The current global pandemic represents an unprecedented opportunity to recontextualize the way we interact with the world, including what, how, and why we buy things.
There is no just-in-time supply chain of relief from the looming terrors of late capitalism when we have to bleach everything we buy; when our packages are delivered to us by latex-gloved hands, like hazardous materials.
In the new dissociated city, we can no longer thoughtlessly churn through the one-click dopamine machine from our couches. Every decision to buy something must be considered in terms of the risks to ourselves and our loved ones.
The truth is, these packages were always the vectors of a disease. We’ve all been infected with the inability to imagine alternatives to capitalism and the belief that there’s a simple pleasure in acquisition.
Covid-19 is making the metaphor tangible, compelling even the most laissez-faire of us to think harder about capitalism. The extent to which we have made excuses for our buying habits with narratives of “self-care” and victimhood has long needed a reckoning. Consumption is not more ethical because it makes you feel “more like yourself” or because it comes with a rainbow flag, fresh from the factory.
What if we never forget the feeling of disgust, the shame of knowing we’re buying something we don’t really need, that could actually be hurting us and the people we love? What if we realized this is always true and we should have always felt this way?
Let’s make this the new normal, and use it to break out of our routinized consumerism!
But of course, any psychologist will tell you, to break a habit it’s not enough to create a Clockwork Orange-style negative association with Amazon Prime. (And of course, we’re not advocating conversion therapy for capitalists, no matter how appealing the mental image….) For real progress, we have to find an alternative behavior and reinforce it.
That’s why it’s time for a new queer hedonism!
As decadent and glorious and expansive and inflorescent as anything known in history ~
A queer utopia must be founded on a liberation of pleasure, not on restriction.
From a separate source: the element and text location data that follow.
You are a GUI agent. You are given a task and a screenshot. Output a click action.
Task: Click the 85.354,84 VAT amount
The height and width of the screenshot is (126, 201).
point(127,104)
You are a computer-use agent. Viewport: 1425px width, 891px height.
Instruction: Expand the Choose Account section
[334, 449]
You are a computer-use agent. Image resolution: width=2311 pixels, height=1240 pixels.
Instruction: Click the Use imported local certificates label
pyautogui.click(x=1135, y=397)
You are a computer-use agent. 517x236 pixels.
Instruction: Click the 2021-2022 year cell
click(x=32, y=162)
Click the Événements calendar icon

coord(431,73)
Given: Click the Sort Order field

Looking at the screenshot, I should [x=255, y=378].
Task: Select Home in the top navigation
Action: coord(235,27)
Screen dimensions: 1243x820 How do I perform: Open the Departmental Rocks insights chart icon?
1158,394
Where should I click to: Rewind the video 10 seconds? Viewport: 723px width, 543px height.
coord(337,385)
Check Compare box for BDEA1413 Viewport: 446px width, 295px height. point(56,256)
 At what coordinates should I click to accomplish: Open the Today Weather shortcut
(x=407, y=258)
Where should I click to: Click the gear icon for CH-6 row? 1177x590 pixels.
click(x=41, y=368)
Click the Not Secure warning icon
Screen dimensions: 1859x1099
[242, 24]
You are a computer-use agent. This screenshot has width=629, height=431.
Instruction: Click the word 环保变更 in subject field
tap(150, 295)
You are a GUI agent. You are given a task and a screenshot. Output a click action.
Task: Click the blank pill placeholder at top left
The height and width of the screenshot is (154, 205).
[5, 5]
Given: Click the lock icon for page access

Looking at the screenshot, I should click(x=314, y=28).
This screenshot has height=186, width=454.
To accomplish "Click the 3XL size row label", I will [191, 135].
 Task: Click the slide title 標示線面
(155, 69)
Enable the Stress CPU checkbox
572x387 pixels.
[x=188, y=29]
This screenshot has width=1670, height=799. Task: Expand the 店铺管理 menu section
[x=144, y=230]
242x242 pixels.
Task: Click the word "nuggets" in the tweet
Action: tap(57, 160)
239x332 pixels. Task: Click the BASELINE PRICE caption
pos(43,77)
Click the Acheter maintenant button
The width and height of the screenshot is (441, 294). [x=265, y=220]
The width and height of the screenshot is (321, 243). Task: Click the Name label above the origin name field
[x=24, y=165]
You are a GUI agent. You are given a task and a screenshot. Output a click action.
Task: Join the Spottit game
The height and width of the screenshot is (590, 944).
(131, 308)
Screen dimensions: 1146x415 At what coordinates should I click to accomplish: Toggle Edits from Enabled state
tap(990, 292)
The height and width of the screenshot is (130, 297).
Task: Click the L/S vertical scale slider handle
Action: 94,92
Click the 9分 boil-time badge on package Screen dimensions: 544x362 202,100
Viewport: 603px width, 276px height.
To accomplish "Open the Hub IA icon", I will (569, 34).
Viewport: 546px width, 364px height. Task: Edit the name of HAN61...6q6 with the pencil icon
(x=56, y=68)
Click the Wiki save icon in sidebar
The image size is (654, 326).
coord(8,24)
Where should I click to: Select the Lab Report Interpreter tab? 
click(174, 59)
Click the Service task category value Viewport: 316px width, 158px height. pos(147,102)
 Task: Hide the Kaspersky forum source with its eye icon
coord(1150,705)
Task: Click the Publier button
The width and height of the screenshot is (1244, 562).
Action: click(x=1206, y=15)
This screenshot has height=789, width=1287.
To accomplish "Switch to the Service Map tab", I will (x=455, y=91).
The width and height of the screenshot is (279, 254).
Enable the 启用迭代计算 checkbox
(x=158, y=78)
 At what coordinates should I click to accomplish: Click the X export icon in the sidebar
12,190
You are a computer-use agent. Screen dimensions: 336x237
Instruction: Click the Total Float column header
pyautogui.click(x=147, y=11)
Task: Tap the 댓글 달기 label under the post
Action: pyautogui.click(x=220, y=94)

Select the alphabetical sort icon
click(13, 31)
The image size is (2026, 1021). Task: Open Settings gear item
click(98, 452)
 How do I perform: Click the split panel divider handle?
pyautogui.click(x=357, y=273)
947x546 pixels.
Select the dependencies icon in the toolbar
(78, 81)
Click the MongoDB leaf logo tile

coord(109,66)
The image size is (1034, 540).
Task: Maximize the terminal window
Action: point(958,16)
But instead of passively consuming, let’s create, mend, decorate, cannibalize and destroy, for pleasure’s sake. Let’s seek out sensual delights with gay abandon — warmth, softness, intimacies, orgasms, pain, let’s find a new language of luxury.
Look into your amassing hoard of objects. In what do you see yourself? In the old, decaying trinkets, cherish the tarnish and wear, and abstain from diluting them with more gilded crap.
Our queer pleasures should be impossible for capitalism to digest without swallowing a dose of poison. Pleasure, ecstatic utopian boundless pleasure is radical. Hedonism without consumerism, desire without market forces, can you imagine?
This is a dream, of course.
But so much of life in these times feels unreal.
If nothing else, remember to bleach your packages.